- STATED EXERCISE: Can you give these entries again with every "Task" swapped for "Goal" and nothing else changed?

Stored dataset items
● ● ● ●

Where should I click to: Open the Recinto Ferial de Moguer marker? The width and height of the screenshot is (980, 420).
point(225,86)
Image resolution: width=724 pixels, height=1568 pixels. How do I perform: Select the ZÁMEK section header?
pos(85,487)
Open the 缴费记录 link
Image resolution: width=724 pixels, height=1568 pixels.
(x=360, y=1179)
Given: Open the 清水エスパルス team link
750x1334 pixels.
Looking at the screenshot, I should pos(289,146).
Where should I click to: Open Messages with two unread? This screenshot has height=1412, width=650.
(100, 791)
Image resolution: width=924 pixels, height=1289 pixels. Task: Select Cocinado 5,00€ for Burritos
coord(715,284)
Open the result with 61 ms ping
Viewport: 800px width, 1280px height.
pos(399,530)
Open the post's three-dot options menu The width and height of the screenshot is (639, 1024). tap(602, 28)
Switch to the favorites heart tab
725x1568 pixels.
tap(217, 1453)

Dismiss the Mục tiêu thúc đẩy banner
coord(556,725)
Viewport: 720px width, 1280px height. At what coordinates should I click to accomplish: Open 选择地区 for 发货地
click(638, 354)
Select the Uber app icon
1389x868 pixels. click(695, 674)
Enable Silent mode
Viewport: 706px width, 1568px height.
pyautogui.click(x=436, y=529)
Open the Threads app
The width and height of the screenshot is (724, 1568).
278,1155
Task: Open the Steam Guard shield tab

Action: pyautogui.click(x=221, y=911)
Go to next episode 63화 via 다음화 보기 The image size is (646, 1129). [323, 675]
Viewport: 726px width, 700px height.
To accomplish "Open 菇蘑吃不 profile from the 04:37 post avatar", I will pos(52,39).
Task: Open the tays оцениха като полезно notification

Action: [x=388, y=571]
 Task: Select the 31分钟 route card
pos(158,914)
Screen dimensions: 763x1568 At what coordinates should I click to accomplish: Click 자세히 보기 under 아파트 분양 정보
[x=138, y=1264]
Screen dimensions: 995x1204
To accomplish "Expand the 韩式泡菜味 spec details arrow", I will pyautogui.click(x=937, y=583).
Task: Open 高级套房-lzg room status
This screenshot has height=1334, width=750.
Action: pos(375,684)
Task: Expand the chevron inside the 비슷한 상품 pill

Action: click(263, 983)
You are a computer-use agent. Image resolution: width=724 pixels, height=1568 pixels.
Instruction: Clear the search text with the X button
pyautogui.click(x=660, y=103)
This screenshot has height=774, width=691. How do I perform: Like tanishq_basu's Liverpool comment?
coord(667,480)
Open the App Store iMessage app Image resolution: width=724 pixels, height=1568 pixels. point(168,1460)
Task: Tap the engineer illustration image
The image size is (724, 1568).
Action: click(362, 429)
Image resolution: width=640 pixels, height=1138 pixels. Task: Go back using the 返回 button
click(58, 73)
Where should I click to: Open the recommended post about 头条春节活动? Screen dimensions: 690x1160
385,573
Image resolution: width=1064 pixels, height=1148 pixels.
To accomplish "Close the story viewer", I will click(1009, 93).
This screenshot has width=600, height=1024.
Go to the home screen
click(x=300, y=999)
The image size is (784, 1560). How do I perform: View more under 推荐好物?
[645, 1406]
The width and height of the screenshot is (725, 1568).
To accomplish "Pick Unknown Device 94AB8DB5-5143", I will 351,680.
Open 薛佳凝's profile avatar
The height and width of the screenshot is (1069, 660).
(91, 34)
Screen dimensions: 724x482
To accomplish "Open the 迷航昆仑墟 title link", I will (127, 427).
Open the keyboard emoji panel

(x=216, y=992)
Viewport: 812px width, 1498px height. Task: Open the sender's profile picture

● ● ● ●

- EXERCISE RESPONSE:
Where should I click to: Open the Recinto Ferial de Moguer marker? The width and height of the screenshot is (980, 420).
point(225,86)
Image resolution: width=724 pixels, height=1568 pixels. How do I perform: Select the ZÁMEK section header?
pos(85,487)
Open the 缴费记录 link
Image resolution: width=724 pixels, height=1568 pixels.
(x=360, y=1179)
Given: Open the 清水エスパルス team link
750x1334 pixels.
Looking at the screenshot, I should pos(289,146).
Where should I click to: Open Messages with two unread? This screenshot has height=1412, width=650.
(100, 791)
Image resolution: width=924 pixels, height=1289 pixels. Goal: Select Cocinado 5,00€ for Burritos
coord(715,284)
Open the result with 61 ms ping
Viewport: 800px width, 1280px height.
pos(399,530)
Open the post's three-dot options menu The width and height of the screenshot is (639, 1024). tap(602, 28)
Switch to the favorites heart tab
725x1568 pixels.
tap(217, 1453)

Dismiss the Mục tiêu thúc đẩy banner
coord(556,725)
Viewport: 720px width, 1280px height. At what coordinates should I click to accomplish: Open 选择地区 for 发货地
click(638, 354)
Select the Uber app icon
1389x868 pixels. click(695, 674)
Enable Silent mode
Viewport: 706px width, 1568px height.
pyautogui.click(x=436, y=529)
Open the Threads app
The width and height of the screenshot is (724, 1568).
278,1155
Goal: Open the Steam Guard shield tab

Action: pyautogui.click(x=221, y=911)
Go to next episode 63화 via 다음화 보기 The image size is (646, 1129). [323, 675]
Viewport: 726px width, 700px height.
To accomplish "Open 菇蘑吃不 profile from the 04:37 post avatar", I will pos(52,39).
Goal: Open the tays оцениха като полезно notification

Action: [x=388, y=571]
 Goal: Select the 31分钟 route card
pos(158,914)
Screen dimensions: 763x1568 At what coordinates should I click to accomplish: Click 자세히 보기 under 아파트 분양 정보
[x=138, y=1264]
Screen dimensions: 995x1204
To accomplish "Expand the 韩式泡菜味 spec details arrow", I will pyautogui.click(x=937, y=583).
Goal: Open 高级套房-lzg room status
This screenshot has height=1334, width=750.
Action: pos(375,684)
Goal: Expand the chevron inside the 비슷한 상품 pill

Action: click(263, 983)
You are a computer-use agent. Image resolution: width=724 pixels, height=1568 pixels.
Instruction: Clear the search text with the X button
pyautogui.click(x=660, y=103)
This screenshot has height=774, width=691. How do I perform: Like tanishq_basu's Liverpool comment?
coord(667,480)
Open the App Store iMessage app Image resolution: width=724 pixels, height=1568 pixels. point(168,1460)
Goal: Tap the engineer illustration image
The image size is (724, 1568).
Action: click(362, 429)
Image resolution: width=640 pixels, height=1138 pixels. Goal: Go back using the 返回 button
click(58, 73)
Where should I click to: Open the recommended post about 头条春节活动? Screen dimensions: 690x1160
385,573
Image resolution: width=1064 pixels, height=1148 pixels.
To accomplish "Close the story viewer", I will click(1009, 93).
This screenshot has width=600, height=1024.
Go to the home screen
click(x=300, y=999)
The image size is (784, 1560). How do I perform: View more under 推荐好物?
[645, 1406]
The width and height of the screenshot is (725, 1568).
To accomplish "Pick Unknown Device 94AB8DB5-5143", I will 351,680.
Open 薛佳凝's profile avatar
The height and width of the screenshot is (1069, 660).
(91, 34)
Screen dimensions: 724x482
To accomplish "Open the 迷航昆仑墟 title link", I will (127, 427).
Open the keyboard emoji panel

(x=216, y=992)
Viewport: 812px width, 1498px height. Goal: Open the sender's profile picture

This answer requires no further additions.